Task directions
Go through the entries below and collect each line with the string "Given" in it.

Recorded information
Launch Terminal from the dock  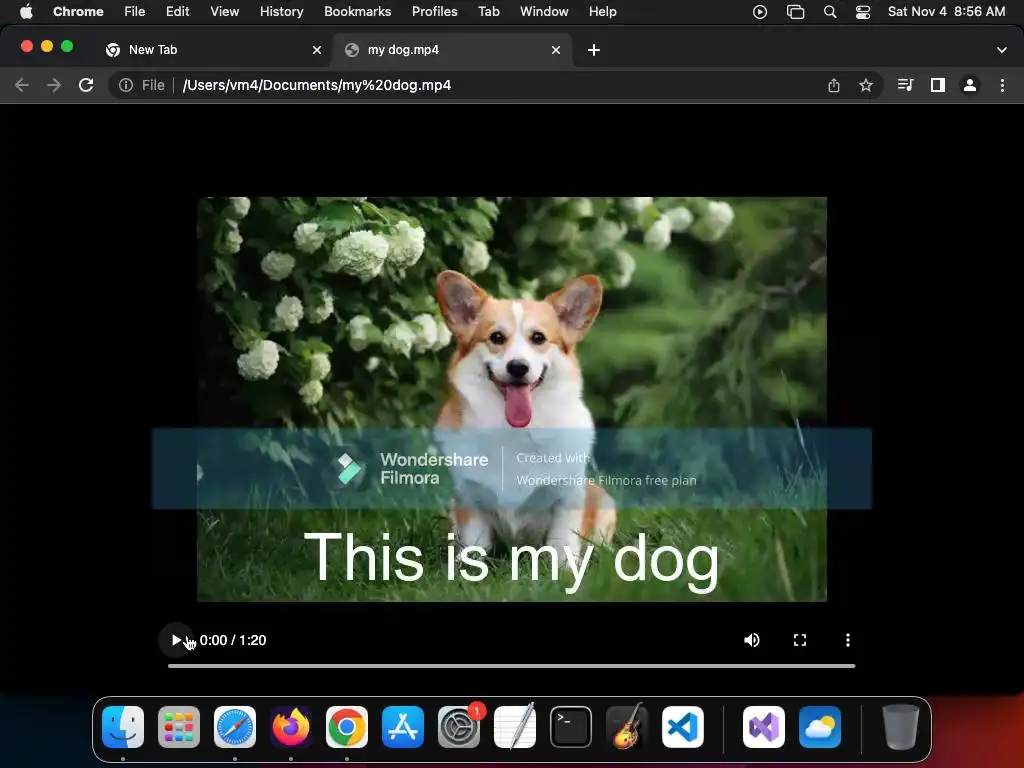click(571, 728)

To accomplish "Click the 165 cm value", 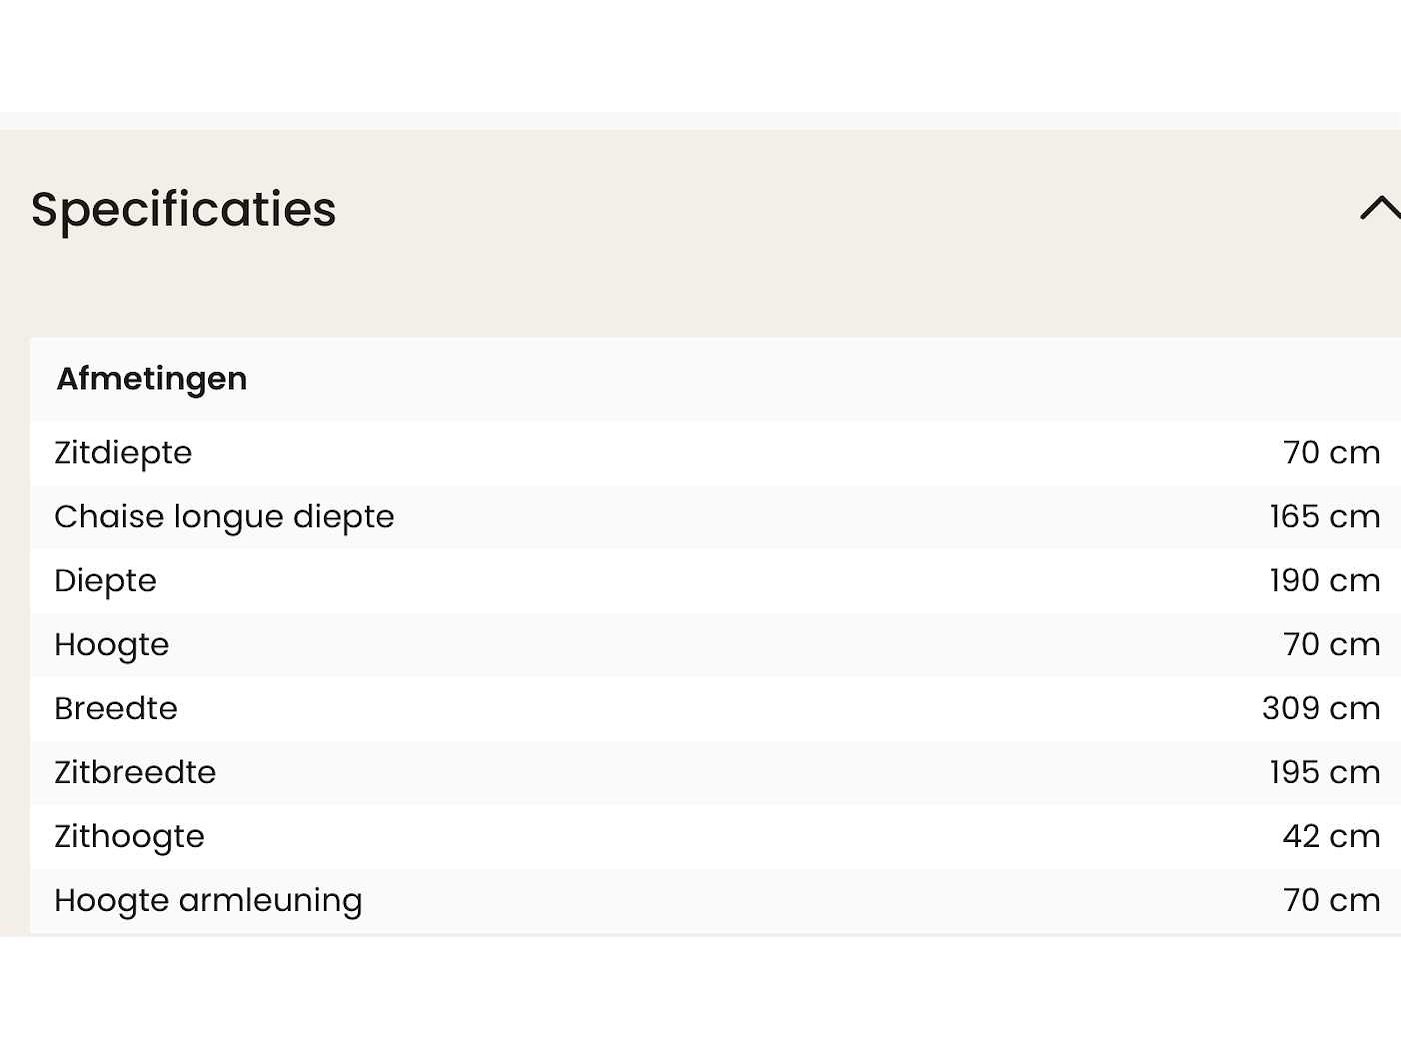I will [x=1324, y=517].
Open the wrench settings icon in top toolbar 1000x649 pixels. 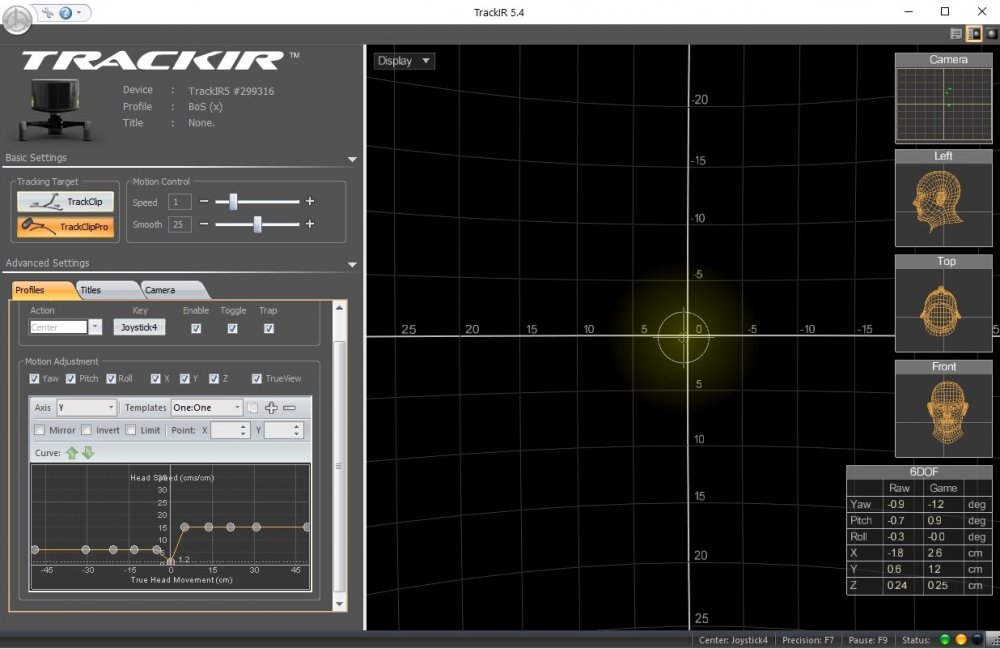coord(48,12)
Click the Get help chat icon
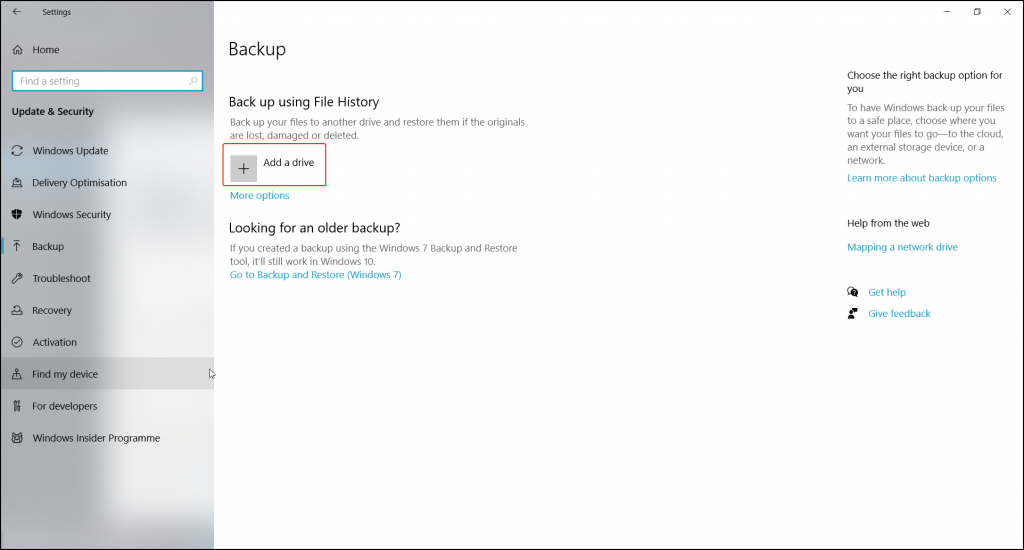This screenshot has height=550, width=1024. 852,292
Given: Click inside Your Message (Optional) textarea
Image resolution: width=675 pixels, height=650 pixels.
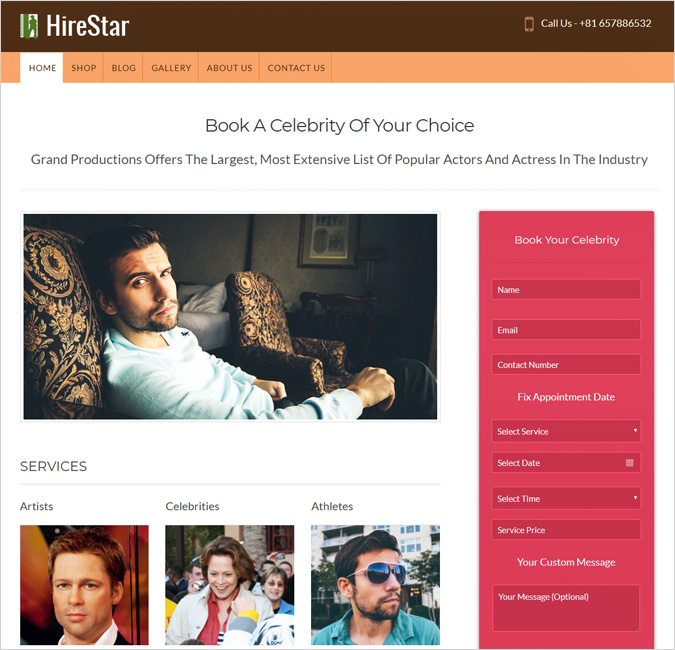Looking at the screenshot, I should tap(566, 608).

--

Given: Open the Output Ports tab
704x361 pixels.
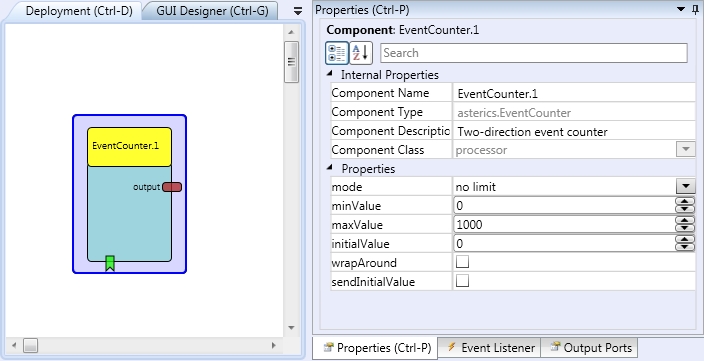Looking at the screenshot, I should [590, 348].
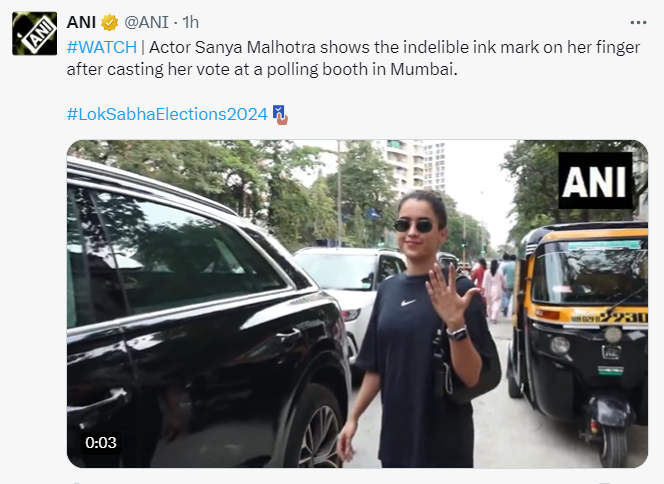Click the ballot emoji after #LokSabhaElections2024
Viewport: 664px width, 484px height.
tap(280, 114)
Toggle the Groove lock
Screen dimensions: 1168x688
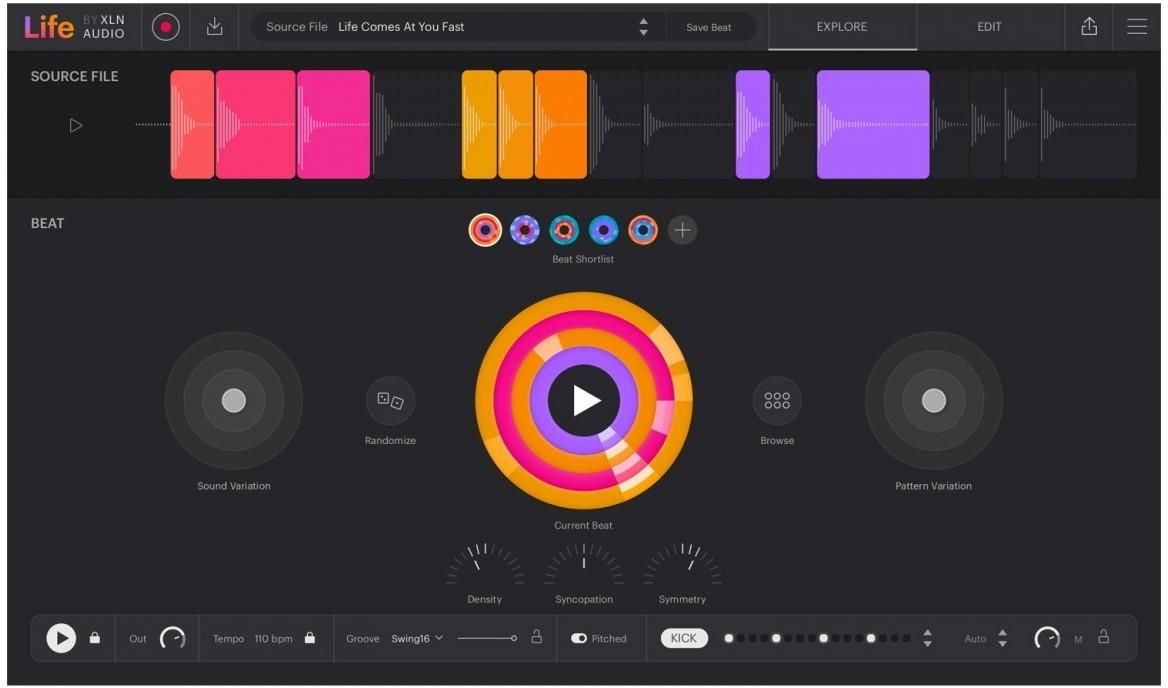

---

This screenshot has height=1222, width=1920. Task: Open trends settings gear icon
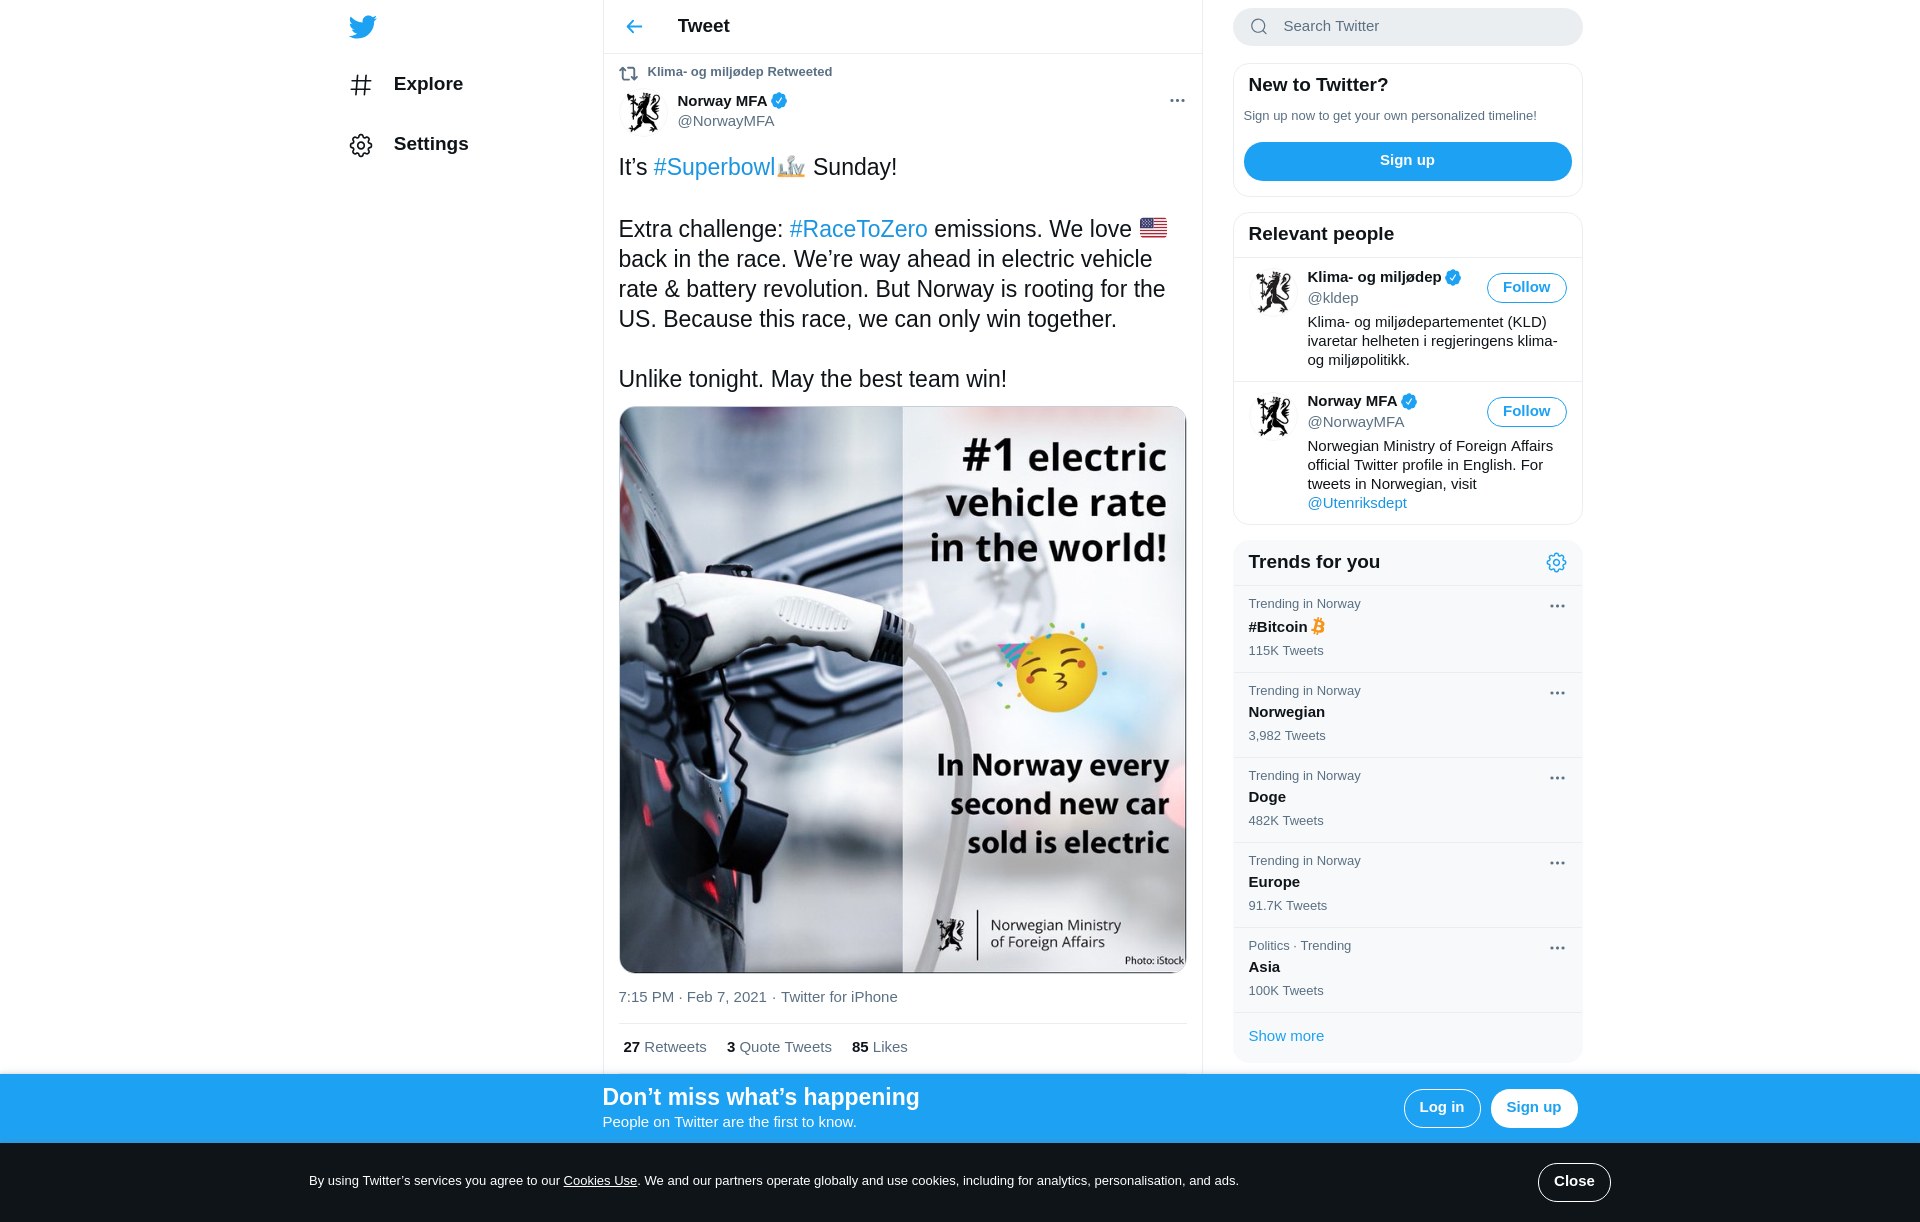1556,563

Solution below
Given: Click inside Your Message (Optional) textarea
Given: Open the Output Ports tab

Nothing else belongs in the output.